___ Given records ___

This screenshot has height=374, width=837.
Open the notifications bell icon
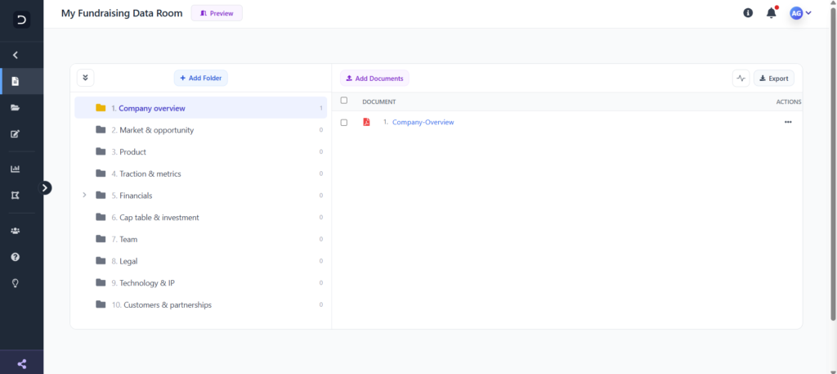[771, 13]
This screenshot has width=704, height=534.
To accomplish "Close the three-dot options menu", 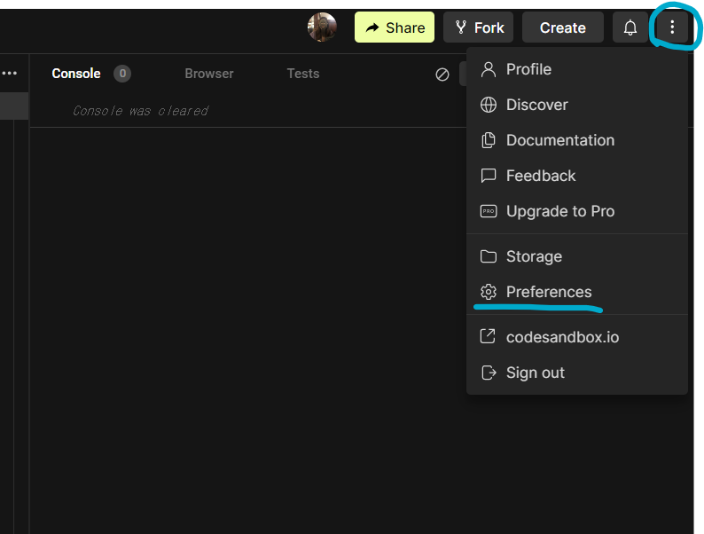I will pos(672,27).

___

Work instructions:
Go through the material above and copy each line that holds the string "width".

Result below:
This screenshot has height=374, width=837.
This screenshot has width=704, height=534.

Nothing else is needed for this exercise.